== Task objective ==
Copy every line of the records below word for word, leaving the pictures out of your answer.

Entries for finding words and elements
--------------------------------------------------
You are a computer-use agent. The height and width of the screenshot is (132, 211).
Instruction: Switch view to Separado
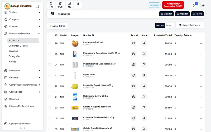169,25
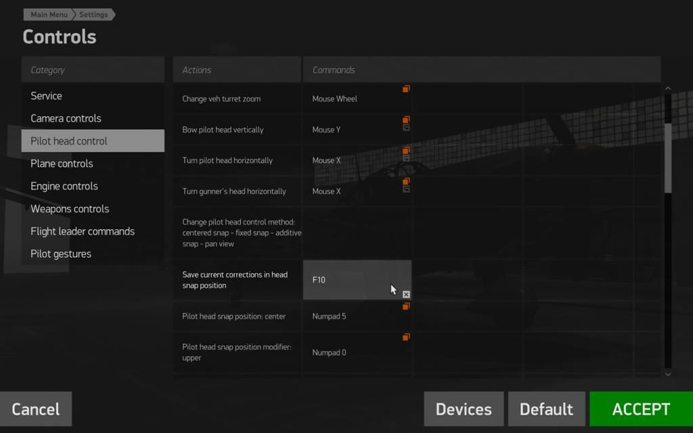This screenshot has width=693, height=433.
Task: Click the vertical scrollbar thumb
Action: pyautogui.click(x=668, y=158)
--------------------------------------------------
== Reply ==
You are a computer-use agent. The height and width of the screenshot is (132, 211).
Instruction: Switch view to Separado
169,25
This screenshot has width=693, height=433.
Task: Click the vertical scrollbar thumb
Action: pyautogui.click(x=668, y=158)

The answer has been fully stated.